Anthony Pacheco, left, and James Woo work at the nonprofit Asian Americans Advancing Justice Atlanta.
Matthew Pearson
/
WABE
Anthony Pacheco, left, and James Woo work at the nonprofit Asian Americans Advancing Justice Atlanta.

NORCROSS, Ga. — Anthony Pacheco is Latino, but for the last several years he has worked as a community organizer at the nonprofit Asian Americans Advancing Justice-Atlanta.

More than once, people have asked him why.

"I see a lot of parallels between Latinx communities and Asian American communities here in Gwinnett County," Pacheco says, in a conference room just off the main hall of the public library, where the shelves are lined with books in Spanish, Vietnamese, Korean and Mandarin.

Pacheco says Gwinnett County is a place where many cultures mesh. "Where I get my haircut, it's a Vietnamese place," he says.

This week, about 20 miles southwest at the federal courthouse in Atlanta, a judge is considering whether the federal Voting Rights Act protects communities like this one — so-called "coalition districts" where together, Black, Latino and Asian American voters form a majority.

The fight over Georgia's political maps has already had several steps. After the judge in October found the maps illegally diluted the power of Black voters, Republican lawmakers were forced to revise the district lines to add new, majority-Black districts.

But the Republican majority preserved its overall partisan advantage in U.S. House seats by dismantling the congressional district covering most of Gwinnett County, prompting outcry from plaintiffs and Democrats.

Last year in that district, a coalition of Black, Latino and Asian American voters helped elect a Black Democrat, Lucy McBath, to Congress.

Pacheco says many Asian American and Latino voters here share common policy interests like immigration reform and access to language services.

"I remember growing up, first generation American, and I'm 8, 9 years old, helping my mom translate her bills, setting up doctor's appointments," Pacheco says.

"I went through a similar experience," says James Woo, a colleague at Asian Americans Advancing Justice. "I came here when I was 10, but my parents came when I was in college. Their language was always limited, so I had to be the manager of the beauty supply store."

Are "minority opportunity" districts protected?

When U.S. District Judge Steve Jones ordered Georgia lawmakers to add new majority-Black districts, he also warned them against dismantling "minority opportunity" districts elsewhere.
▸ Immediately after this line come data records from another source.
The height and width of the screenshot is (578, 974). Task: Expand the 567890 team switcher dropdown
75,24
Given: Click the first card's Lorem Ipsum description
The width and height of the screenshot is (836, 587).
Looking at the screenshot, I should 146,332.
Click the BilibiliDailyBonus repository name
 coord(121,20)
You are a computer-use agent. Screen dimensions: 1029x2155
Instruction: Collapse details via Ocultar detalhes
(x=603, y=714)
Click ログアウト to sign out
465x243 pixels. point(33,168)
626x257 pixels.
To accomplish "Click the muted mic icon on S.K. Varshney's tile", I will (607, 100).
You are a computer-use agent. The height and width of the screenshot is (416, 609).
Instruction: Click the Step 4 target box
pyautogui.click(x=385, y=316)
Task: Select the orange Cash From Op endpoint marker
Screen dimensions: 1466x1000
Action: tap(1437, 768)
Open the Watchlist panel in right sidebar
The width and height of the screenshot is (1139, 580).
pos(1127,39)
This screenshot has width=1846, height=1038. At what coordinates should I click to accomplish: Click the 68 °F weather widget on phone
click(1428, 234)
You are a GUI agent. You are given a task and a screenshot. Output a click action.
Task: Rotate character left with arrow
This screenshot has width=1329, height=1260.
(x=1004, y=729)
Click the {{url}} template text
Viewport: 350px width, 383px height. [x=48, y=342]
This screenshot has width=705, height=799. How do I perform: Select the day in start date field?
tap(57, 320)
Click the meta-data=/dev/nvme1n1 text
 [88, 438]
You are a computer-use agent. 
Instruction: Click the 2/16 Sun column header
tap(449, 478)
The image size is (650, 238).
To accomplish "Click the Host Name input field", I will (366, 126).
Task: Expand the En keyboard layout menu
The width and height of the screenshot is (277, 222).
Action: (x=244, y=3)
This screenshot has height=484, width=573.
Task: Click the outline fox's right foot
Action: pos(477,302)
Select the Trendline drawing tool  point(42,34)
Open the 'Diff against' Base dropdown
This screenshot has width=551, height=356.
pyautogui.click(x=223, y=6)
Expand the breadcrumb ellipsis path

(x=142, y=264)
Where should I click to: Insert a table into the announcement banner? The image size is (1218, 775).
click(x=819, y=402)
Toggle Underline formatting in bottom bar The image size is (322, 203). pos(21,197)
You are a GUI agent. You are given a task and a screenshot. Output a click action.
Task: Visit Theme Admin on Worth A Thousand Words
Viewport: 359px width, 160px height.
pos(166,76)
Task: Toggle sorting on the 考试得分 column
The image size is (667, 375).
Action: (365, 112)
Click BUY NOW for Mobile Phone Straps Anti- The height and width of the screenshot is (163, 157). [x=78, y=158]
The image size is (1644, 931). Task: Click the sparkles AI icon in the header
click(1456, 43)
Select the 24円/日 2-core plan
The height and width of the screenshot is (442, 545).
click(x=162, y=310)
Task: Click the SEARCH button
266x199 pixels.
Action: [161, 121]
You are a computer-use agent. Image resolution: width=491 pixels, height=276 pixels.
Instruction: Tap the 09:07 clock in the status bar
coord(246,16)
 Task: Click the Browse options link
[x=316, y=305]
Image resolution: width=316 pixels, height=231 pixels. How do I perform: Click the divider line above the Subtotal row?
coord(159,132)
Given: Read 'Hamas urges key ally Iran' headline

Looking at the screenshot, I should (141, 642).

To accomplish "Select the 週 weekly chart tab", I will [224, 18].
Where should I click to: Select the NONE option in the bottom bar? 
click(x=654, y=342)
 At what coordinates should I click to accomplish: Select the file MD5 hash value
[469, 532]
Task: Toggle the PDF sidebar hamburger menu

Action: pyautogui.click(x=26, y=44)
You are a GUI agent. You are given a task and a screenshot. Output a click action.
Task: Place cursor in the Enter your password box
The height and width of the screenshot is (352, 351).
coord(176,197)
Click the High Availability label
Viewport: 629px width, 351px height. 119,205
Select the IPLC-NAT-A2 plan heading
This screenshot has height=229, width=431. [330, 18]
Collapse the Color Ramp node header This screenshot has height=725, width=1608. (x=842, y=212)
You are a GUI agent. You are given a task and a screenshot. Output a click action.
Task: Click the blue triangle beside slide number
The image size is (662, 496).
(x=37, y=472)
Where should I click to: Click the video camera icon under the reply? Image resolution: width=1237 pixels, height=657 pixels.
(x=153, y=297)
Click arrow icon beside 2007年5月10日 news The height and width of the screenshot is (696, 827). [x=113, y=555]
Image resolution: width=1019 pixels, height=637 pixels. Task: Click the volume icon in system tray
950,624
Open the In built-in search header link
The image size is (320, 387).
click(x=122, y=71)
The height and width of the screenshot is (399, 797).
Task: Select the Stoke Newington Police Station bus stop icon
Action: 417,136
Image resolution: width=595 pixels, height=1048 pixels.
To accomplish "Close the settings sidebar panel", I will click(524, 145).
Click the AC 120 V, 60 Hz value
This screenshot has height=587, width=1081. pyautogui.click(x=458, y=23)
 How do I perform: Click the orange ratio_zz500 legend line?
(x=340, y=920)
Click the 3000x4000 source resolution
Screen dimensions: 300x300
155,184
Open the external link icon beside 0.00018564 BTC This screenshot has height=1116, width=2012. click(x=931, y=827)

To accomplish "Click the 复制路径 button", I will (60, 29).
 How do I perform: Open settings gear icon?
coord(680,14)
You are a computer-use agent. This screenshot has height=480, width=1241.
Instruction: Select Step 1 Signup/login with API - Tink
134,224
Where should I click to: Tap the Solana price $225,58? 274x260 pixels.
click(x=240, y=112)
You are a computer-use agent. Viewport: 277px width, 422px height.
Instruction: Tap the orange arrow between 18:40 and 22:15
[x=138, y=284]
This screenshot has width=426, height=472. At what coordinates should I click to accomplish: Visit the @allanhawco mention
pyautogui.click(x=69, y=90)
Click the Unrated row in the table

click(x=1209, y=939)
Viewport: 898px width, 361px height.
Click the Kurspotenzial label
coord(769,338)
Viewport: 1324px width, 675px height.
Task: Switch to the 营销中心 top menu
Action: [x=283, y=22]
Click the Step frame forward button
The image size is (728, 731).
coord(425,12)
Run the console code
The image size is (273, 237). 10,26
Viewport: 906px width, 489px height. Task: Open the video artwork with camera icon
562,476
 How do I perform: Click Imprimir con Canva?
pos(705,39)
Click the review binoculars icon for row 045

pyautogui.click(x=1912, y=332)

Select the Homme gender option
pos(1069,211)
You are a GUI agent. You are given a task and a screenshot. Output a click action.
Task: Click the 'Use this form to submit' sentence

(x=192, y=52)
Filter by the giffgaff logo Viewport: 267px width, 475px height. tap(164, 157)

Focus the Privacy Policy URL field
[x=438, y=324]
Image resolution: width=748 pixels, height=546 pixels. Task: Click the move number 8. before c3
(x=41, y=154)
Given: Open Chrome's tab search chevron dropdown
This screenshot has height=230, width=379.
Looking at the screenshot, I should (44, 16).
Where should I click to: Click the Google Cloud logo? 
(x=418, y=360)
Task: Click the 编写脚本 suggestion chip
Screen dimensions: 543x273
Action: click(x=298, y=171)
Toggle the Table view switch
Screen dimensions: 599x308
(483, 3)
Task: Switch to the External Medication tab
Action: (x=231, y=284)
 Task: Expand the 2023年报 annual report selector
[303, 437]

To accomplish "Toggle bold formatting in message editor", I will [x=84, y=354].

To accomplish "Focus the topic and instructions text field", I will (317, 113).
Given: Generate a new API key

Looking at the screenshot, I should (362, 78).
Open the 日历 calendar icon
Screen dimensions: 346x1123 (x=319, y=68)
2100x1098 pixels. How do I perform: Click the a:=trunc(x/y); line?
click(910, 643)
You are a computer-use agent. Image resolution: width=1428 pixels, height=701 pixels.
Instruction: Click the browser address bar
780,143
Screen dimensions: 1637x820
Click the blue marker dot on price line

Republicans and Democrats disagree about what the judge meant.

"The only minority they were talking about in this case was Black voters. That was it," said state Rep. Rob Leverett, one of the chairs of Georgia's Republican-controlled redistricting process.

"This notion that we're throwing plans up here that cavalierly don't comply with the order is just particularly offensive," Leverett said before the maps passed along party lines during a special session this month.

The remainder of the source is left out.